▸ **GOAL OF THE EXERCISE**:
The line containing "The height and width of the screenshot is (827, 1169)." marks the start of the required copy, which runs to the final line of the entries; return those lines exactly, without any pictures.

▸ **RECORDS SHOWN**:

□ □ □

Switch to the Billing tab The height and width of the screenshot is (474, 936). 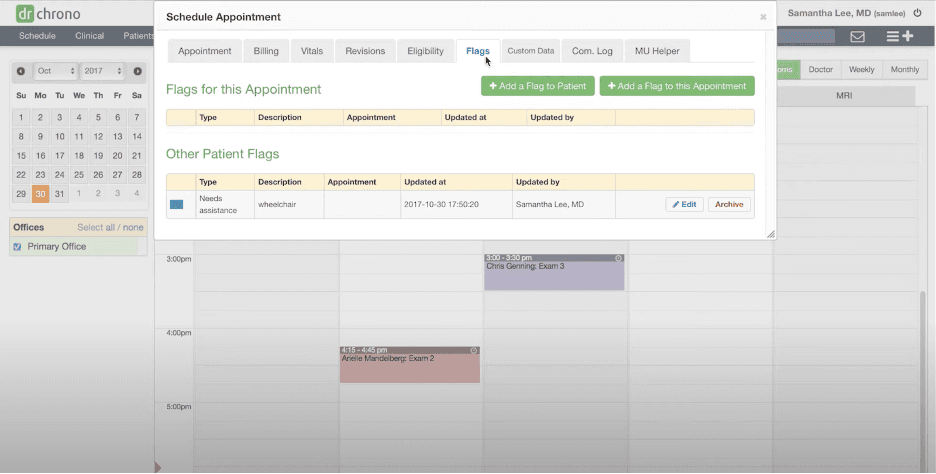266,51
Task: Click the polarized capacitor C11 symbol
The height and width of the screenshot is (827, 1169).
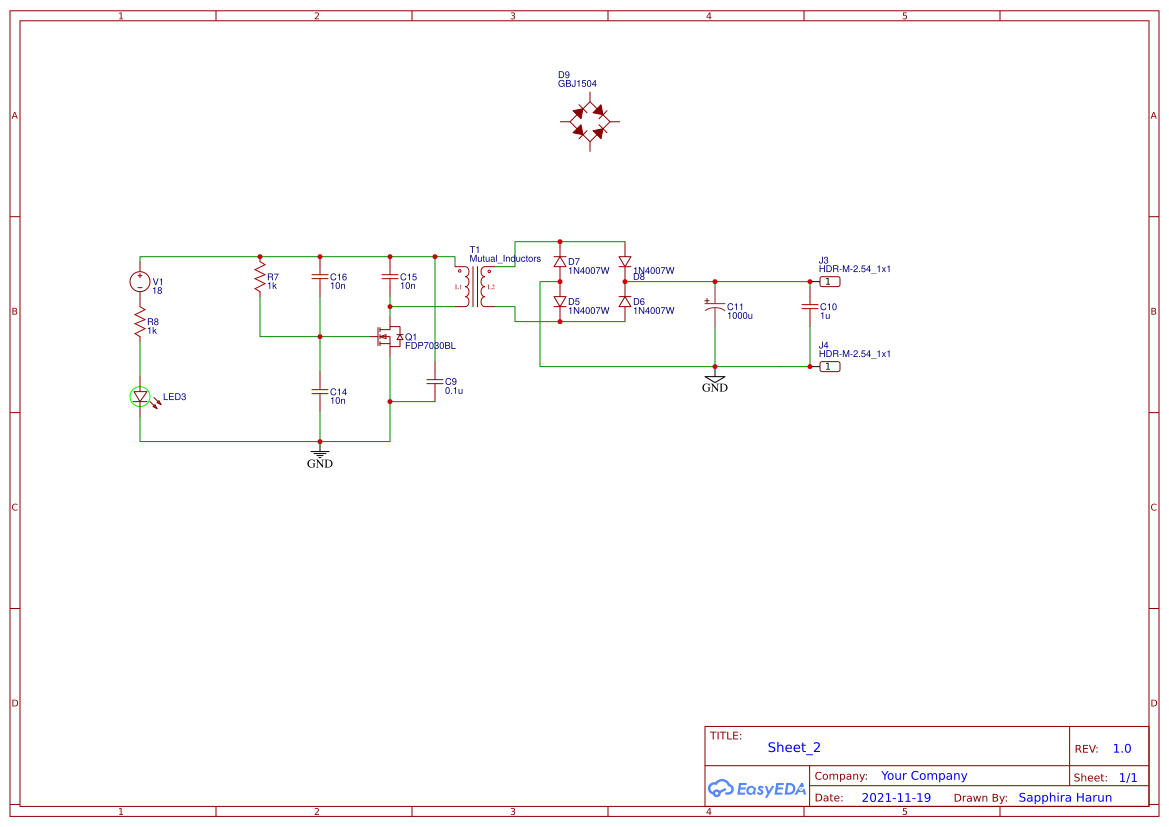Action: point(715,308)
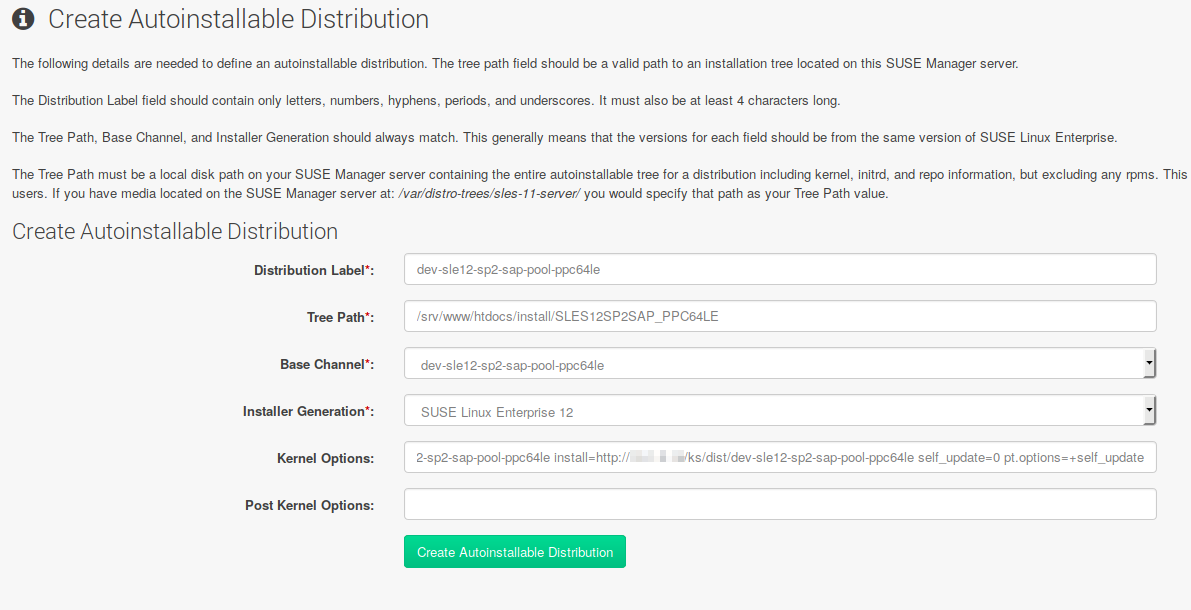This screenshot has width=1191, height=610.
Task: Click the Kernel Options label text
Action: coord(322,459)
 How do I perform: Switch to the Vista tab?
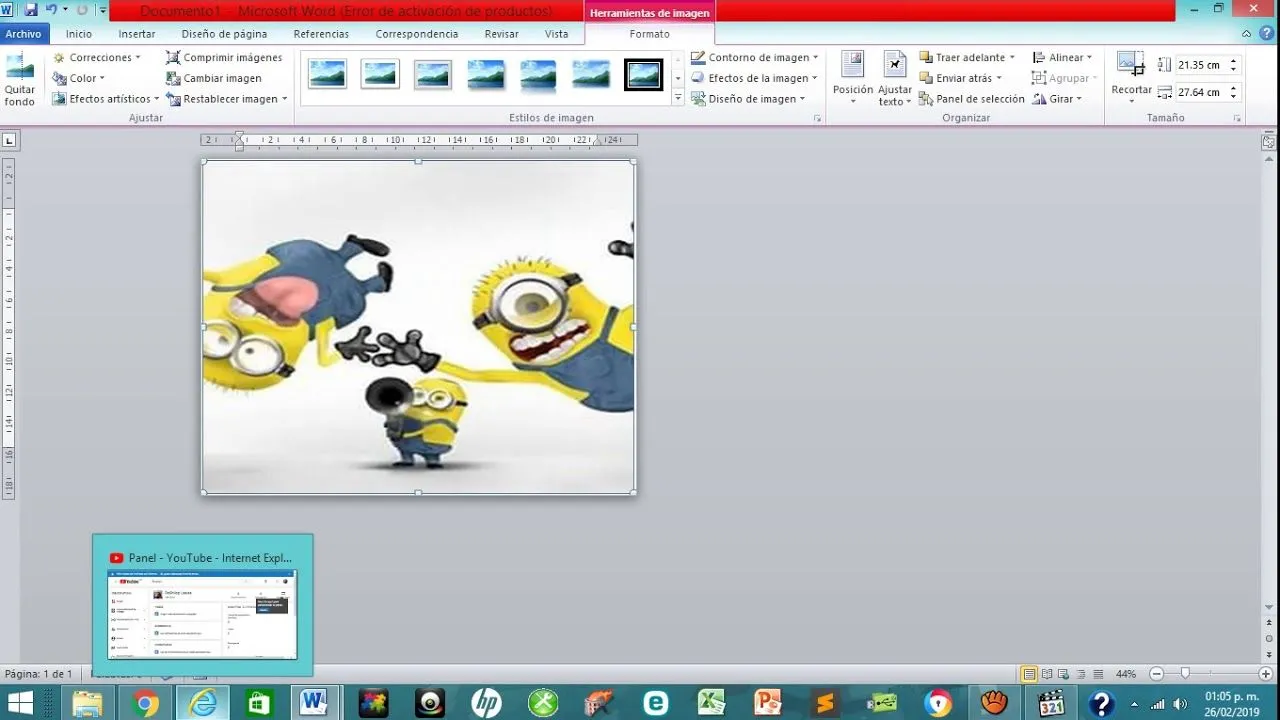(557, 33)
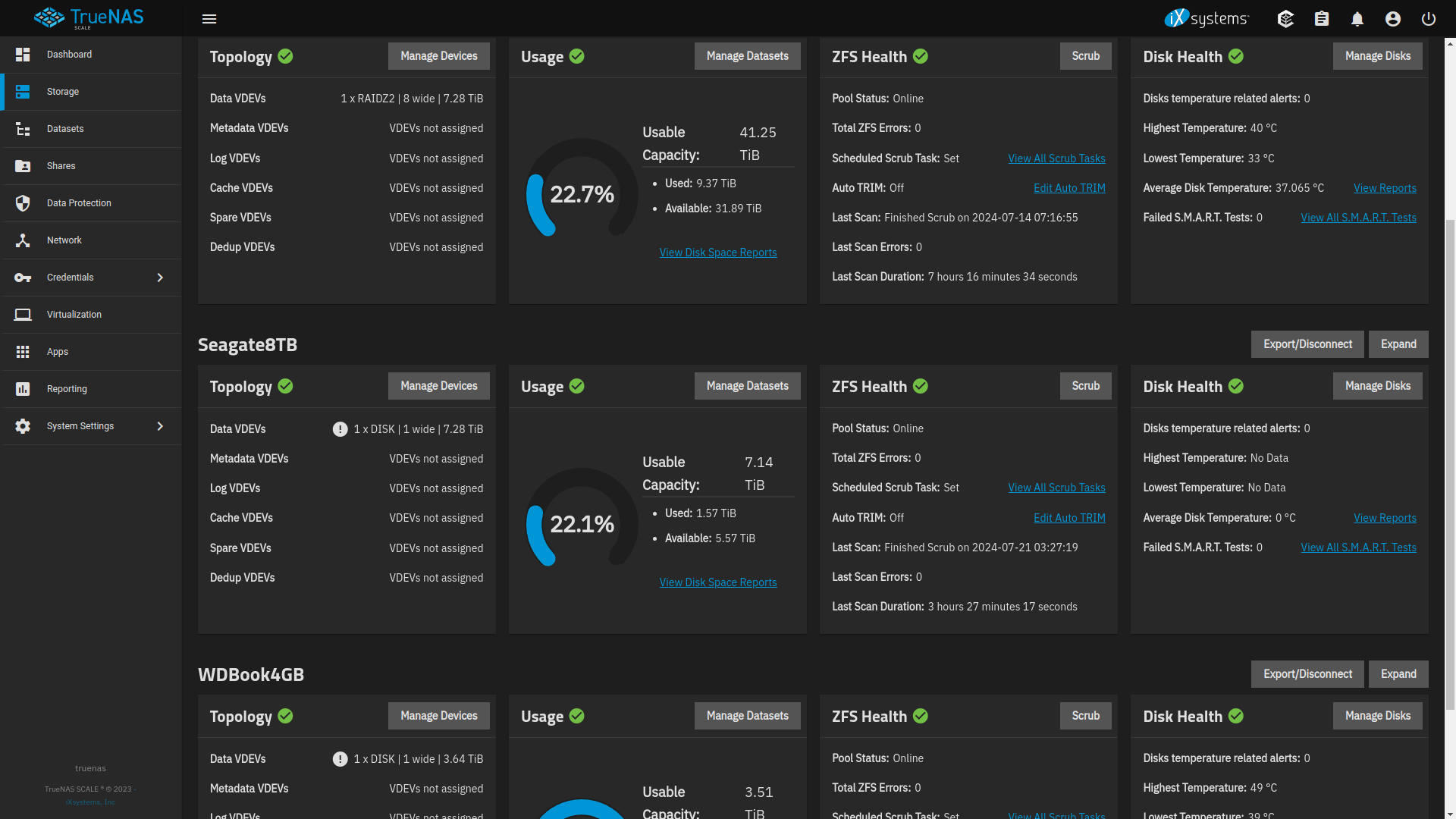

□ □ □

▸ **YOUR RESPONSE**:
The height and width of the screenshot is (827, 1169).
Action: point(715,308)
This screenshot has width=1191, height=610.
Task: Click the Kernel Options label text
Action: coord(322,459)
 How do I perform: Switch to the Vista tab?
(557, 33)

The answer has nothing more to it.